To test the model assumption about available resources, we doubled the resource reserves in 1900, keeping all other assumptions identical to those in the standard run. Now industrialization can reach a higher level since resources are not so quickly depleted. The larger industrial plant releases pollution at such a rate, however, that the environmental pollution absorption mechanisms become saturated. Pollution rises very rapidly, causing an immediate increase in the death rate and a decline in food production. At the end of the run resources are severely depleted in spite of the doubled amount initially available.

Is the future of the world system bound to be growth and then collapse into a dismal, depleted existence? Only if we make the initial assumption that our present way of doing things will not change. We have ample evidence of mankind's ingenuity and social flexibility. There are, of course, many likely changes in the system, some of which are already taking place. The Green Revolution is raising agricultural yields in non industrialized countries. Knowledge about modern methods of birth control is spreading rapidly.

Although the history of human effort contains numerous incidents of mankind's failure to live within physical limits, it is success in overcoming limits that forms the cultural tradition of many dominant people in today's world. Over the past three hundred years, mankind has compiled an impressive record of pushing back the apparent limits to population and economic growth by a series of spectacular technological advances. Since the recent history of a large part of human society has been so continuously successful, it is quite natural that many people expect technological breakthrough to go on raising physical ceilings indefinitely.

Will new technologies alter the tendency of the world system to grow and collapse?

Let us assume, however, that the technological optimists are correct and that nuclear energy will solve the resource problems of the world.

Let us also assume a reduction in pollution generation all sources by a factor of four, starting in 1975.

Let us also assume that the normal yield per hectare of all the world's land can be further increased by a factor of two.Besides we assume perfect birth control, practiced voluntarily, starting in 1975.

All this means we are utilizing a technological policy in every sector of the world model to circumvent in some way the various limits to growth. The model system is producing nuclear power, recycling resources, and mining the most remote reserves; withholding as many pollutants as possible; pushing yields from the land to undreamed-of heights; and producing only children who are actively wanted by their parents. The result is still an end to growth before the year 2100.

Because of three siumultaneous crises. Overuse of land leads to erosion, and food production drops. Resources are severly depleted by a prosperous world population (but not as prosperous as the present US population). Pollution rises, drops, and then rises again dramatically, causing a further decrease in food production and a sudden rise in the death rate. The application of technological solutions alone has prolonged the period of population and industrial growth, but it has not removed the ultimate limits to that growth.
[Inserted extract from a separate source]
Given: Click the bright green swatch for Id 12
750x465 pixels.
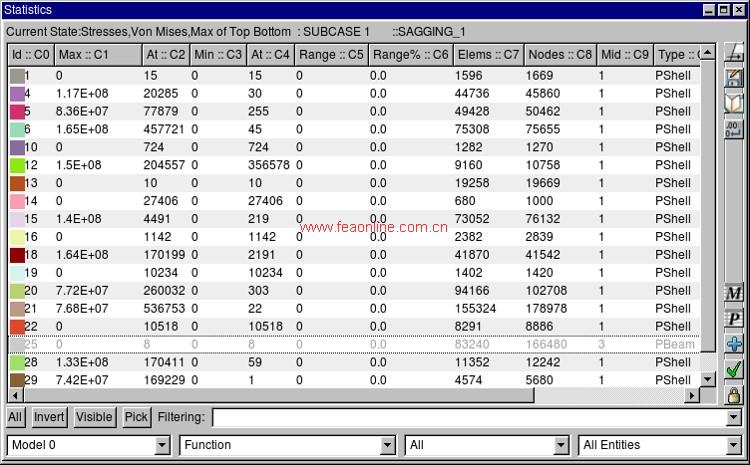Looking at the screenshot, I should click(17, 165).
Given the many approximations and limitations of the world model, there is no point in dwelling glumly on the series of catastrophes it tends to generate. We shall emphasize just one more time that none of these computer outputs is a prediction. We would not expect the real world to behave like the world model in any of the graphs we have shown, especially in the collapse modes. The model contains dynamic statements about only the physical aspects of man's activities. It assumes that social variables -- income distribution, attitudes about family size, choices among goods, services, and food -- will continue to follow the same patterns they have followed throughout the world in recent history. These patterns, and the human value they represent, were all established in the growth phase of our civilization. They would certainly be greatly revised as population and income began to decrease. Since we find it difficult to imagine what new forms of human societal behavior might emerge and how quickly they would emerge under collapse conditions, we have not attempted to model such social changes. What validity our model has holds up only to the point in each output graph at which growth comes to an end and collapse begins.

The unspoken assumption behind all of the model runs we have presented in this chapter is that population and capital growth should be allowed to continue until they reach some "natural" limit. This assumption also appears to be a basic part of the human value system currently operational in the real world. Given that first assumption, that population and capital growth should not be deliberately limited but should be left to "seek their own levels", we have not been able to find a set of policies that avoids the collapse mode of behavior.
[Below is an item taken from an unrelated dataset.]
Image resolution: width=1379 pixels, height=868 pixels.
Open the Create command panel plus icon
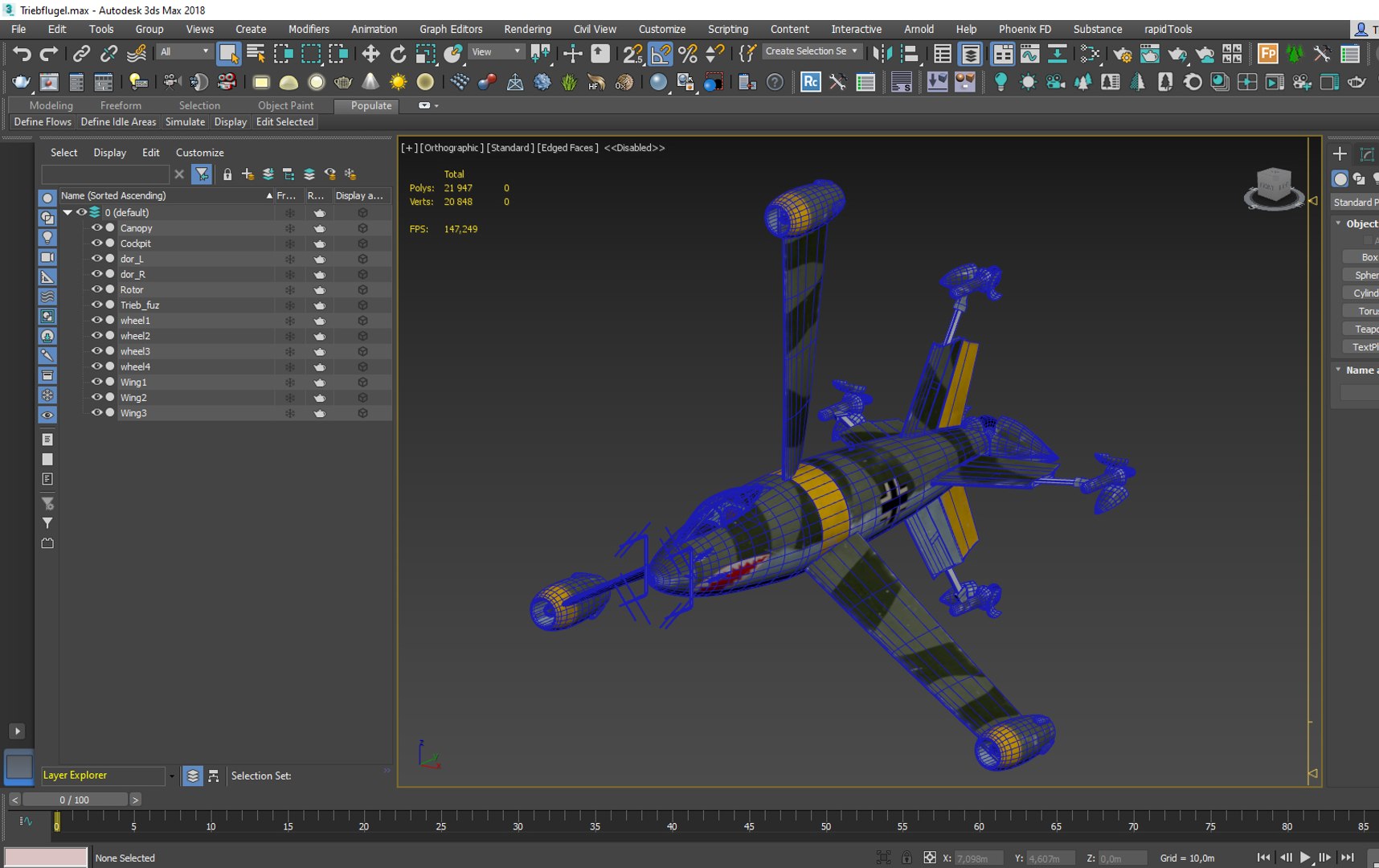pos(1340,154)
The hopes of the technological optimists center on the ability of technology to remove or extend the limits to growth of population and capital. We have shown that in the world model the application of technology to apparent problems of resource depletion or pollution or food shortage has no impact on the essential problem, which is exponential growth in a finite and complex system. Our attempts to use even the most optimistic estimates of the benefits of technology in the model did not prevent the ultimate decline of population and industry, and in fact did not in any case postpone the collapse beyond the year 2100.

Unfortunately the model does not indicate, at this stage, the social side-effects of new technologies. These effects are often the most important in terms of the influence of a technology on people's lives.

Social side-effects must be anticipated and forestalled before the large-scale introduction of a new technology.

While technology can change rapidly, political and social, insitutions generally change very slowly. Furthermore, they almost never change in anticipation of social need, but only in response to one.

We must also keep in mind the presence of social delays -- the delays necessary to allow society to absorb or to prepare for a change. Most delays, physical or social reduce the stability of the world system and increase the likelihood of the overshoot mode. The social delays, like the physical ones, are becoming increasingly more critical because the processes of exponential growth are creating additional pressures at a faster and faster rate. Although the rate of technological change has so far managed to keep up with this accelerated pace, mankind has made virtually no new discoveries to increase the rate of social, political, ethical, and cultural change.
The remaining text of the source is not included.